* [What this task involves]: Please write out everything from "The main objective" down to "attractive to patients." in the passage below on hospital marketing at the CHUB.

BEGIN Text passage

The appointment of the CEO underlines that the management of marketing at the hospital has a strategic dimension that is the responsibility of the general management, hence the importance of a new governance structure.
The “CHU” rhymes with the “CHtue”. Every patient is afraid to go to the CHUB because it is most likely to die there. Such is the perception of the Congolese population with regard to their health establishment of reference.
The main objective of this article is to show that the hospital restructuring of the CHUB based on the implementation of hospital marketing can contribute to the attractiveness of the CHUB to patients.
Two specific objectives are associated with this main objective:
- Reconquering the trust of customers because it is the foundation of customer loyalty and contributes to having a good reputation;
- Improve the image of the CHUB.
The in-hospital mortality rate in the CHU is around 10%, compared to 3% by international standards (CHUB, October 2019: p. 20). This very significant difference does not allow the CHUB to be attractive to patients.
Hospital marketing at the CHUB is justified for four reasons:
- an approach adapted to the CHUB’s situation as a company in difficulty in a competitive healthcare market with its own characteristics and to guarantee sufficient activity to ensure its financial sustainability and the necessary investments;
- a useful approach in the face of change and progress, which requires that the attractiveness of the CHUB become a vital concern on the one hand, and that the patient be at the heart of this approach on the other;
- an approach contributing to the CHUB’s strategic vision through its strategic plan;
- an approach that benefits the company and creates a dynamic involving all the hospital’s healthcare staff around a common project.
Thus, hospital marketing can be defined as a set of approaches aimed at supporting the attractiveness of a hospital through effective internal and external communication and a constant search for patient satisfaction through a quality relationship (Lebailly, 2018).
In the context of hospital marketing, the marketing offer that is characterized by the 4Ps (Amstrong & Kotler, 2020) translates into the 4Ps of hospital marketing as follows:
- The Product corresponds to the global offer of the health establishment through a product catalog. The “good” hospital product, in marketing terms, is the one that satisfies both the patient and the doctor or the structure that sent the patient.
- The Price is not a variable of the marketing action in the hospital because it is set in order to welcome the largest number of patients. However, it is the ancillary services related to the attractiveness of the hospital that will make the difference in the price.
- La Place concerns both the location of the hospital, i.e. its accessibility and its capacity, the reception conditions and the technological developments contributing to the quality of care, patient safety and patient management.
- The Promotion mainly concerns the hospital’s external communication within the framework of “B to B”, i.e. towards health professionals and “B to C” towards the general public.
As Bouglon (2020) points out: “Hospital marketing is a new challenge for hospitals”.
According to Kotler and Clarke cited by Crié et al. (2015): “Hospital marketing is a marketing orientation of the hospital according to five criteria: 1) a ‘customer’ philosophy; 2) integrated marketing; 3) a marketing information system; 4) a strategic orientation; 5) operational efficiency”.
Our research question is the following: is the CHUB involved in the hospital marketing process? According to Kotler and Clarke, this means asking the following five sub-questions in relation to the five criteria above:
Q1: Are the needs and expectations of “customers” considered in the development of the organization’s strategy and activities?
Q2: Does the organization conduct marketing analysis, planning, implementation and monitoring of marketing activities?
We can rephrase this question into two sub-questions:
Q2.1: Does the organization conduct planning?
Q2.2: Does the organization conduct marketing analysis, implementation and monitoring of marketing activities?

END Text passage
BEGIN Data supplied

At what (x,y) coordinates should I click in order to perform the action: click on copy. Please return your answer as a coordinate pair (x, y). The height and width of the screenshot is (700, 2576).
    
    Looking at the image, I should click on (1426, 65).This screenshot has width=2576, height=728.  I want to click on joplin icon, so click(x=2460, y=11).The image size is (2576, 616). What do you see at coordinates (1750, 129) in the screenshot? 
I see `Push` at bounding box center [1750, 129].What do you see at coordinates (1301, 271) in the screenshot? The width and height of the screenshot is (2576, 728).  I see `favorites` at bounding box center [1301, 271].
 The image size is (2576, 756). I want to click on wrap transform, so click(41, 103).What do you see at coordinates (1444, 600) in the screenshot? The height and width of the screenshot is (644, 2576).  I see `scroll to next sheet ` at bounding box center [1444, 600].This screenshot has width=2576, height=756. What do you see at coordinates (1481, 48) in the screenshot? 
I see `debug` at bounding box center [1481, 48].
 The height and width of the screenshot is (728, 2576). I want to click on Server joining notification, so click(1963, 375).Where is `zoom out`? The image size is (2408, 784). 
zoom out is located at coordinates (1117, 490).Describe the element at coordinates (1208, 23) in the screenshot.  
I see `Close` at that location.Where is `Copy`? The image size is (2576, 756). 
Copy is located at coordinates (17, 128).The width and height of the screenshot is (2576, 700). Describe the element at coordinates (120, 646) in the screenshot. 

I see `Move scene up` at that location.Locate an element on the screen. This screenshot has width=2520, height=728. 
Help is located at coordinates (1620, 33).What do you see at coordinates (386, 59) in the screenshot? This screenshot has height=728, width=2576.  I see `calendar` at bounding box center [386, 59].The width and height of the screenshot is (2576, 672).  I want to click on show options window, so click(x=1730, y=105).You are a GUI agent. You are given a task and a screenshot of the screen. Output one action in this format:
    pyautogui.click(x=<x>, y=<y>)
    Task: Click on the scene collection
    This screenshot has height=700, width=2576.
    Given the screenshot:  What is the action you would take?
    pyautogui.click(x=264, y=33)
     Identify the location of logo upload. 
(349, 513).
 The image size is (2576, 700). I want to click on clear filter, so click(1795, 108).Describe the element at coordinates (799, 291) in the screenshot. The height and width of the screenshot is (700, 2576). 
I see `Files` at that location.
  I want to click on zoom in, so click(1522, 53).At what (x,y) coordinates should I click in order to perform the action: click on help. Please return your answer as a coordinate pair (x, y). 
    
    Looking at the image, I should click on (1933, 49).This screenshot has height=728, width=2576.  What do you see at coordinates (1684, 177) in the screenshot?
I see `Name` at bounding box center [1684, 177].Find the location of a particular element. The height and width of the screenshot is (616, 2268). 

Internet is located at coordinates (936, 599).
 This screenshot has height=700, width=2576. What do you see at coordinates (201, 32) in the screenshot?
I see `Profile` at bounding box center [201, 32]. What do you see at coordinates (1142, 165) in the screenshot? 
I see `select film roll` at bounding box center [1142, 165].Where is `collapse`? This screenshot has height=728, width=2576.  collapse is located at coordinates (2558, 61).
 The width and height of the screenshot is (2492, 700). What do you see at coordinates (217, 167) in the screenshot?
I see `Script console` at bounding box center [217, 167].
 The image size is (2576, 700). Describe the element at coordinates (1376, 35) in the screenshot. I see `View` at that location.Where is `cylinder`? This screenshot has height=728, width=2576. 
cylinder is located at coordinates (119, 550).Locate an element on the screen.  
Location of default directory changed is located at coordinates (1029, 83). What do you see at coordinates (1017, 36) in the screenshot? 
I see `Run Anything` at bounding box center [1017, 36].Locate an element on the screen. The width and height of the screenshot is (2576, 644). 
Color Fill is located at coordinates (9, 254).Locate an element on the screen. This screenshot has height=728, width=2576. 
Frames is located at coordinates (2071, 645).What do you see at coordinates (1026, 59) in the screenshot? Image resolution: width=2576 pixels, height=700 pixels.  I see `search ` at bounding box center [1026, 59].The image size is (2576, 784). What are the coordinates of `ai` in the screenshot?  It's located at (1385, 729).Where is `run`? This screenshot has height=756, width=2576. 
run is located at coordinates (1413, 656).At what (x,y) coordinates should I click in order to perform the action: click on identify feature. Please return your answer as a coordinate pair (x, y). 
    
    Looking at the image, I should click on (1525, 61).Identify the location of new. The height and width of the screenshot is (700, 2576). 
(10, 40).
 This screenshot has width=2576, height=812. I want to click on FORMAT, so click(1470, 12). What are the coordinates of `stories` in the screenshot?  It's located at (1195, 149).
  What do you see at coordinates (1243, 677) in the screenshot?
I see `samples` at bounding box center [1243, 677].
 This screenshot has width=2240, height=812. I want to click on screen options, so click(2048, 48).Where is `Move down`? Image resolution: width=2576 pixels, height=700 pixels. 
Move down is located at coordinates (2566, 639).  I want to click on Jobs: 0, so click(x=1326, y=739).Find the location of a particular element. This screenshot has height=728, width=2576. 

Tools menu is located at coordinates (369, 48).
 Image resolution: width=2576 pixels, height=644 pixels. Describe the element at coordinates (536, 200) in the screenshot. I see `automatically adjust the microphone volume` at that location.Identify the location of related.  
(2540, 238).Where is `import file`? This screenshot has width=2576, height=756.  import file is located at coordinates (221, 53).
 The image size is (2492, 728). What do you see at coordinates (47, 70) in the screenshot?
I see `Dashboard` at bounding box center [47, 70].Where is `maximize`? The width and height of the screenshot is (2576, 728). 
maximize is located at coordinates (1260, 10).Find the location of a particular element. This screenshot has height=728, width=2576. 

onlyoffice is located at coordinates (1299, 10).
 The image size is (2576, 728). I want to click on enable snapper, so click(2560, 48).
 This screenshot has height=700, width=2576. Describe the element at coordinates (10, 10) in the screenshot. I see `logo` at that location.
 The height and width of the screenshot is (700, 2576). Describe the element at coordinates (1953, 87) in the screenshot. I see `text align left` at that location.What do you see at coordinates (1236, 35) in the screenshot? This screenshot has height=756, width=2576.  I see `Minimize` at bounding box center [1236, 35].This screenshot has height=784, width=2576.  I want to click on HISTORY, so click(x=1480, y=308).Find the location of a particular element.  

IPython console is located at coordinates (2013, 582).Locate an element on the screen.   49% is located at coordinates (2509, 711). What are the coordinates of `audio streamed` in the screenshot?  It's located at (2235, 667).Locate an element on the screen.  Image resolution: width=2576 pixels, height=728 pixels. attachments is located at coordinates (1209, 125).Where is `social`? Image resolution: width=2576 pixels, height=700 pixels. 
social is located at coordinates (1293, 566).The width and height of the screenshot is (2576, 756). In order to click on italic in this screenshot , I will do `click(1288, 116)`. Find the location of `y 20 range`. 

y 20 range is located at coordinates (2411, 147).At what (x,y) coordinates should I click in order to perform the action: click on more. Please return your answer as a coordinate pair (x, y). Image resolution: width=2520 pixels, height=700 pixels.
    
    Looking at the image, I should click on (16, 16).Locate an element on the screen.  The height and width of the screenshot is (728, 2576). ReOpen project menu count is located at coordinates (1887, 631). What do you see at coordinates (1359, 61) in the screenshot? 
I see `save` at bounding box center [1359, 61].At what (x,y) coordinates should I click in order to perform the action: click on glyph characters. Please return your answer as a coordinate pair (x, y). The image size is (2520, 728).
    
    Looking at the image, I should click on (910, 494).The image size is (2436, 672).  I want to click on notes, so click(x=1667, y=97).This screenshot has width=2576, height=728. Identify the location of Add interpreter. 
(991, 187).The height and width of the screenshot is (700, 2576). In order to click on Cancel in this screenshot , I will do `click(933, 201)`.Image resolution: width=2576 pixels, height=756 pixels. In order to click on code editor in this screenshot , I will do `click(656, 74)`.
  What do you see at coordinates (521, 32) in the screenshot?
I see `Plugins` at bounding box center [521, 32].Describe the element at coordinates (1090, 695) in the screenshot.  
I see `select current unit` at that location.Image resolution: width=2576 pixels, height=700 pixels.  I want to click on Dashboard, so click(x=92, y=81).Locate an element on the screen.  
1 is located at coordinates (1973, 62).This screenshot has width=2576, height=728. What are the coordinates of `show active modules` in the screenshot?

END Data supplied

* [Your response]:
The main objective of this article is to show that the hospital restructuring of the CHUB based on the implementation of hospital marketing can contribute to the attractiveness of the CHUB to patients.
Two specific objectives are associated with this main objective:
- Reconquering the trust of customers because it is the foundation of customer loyalty and contributes to having a good reputation;
- Improve the image of the CHUB.
The in-hospital mortality rate in the CHU is around 10%, compared to 3% by international standards (CHUB, October 2019: p. 20). This very significant difference does not allow the CHUB to be attractive to patients.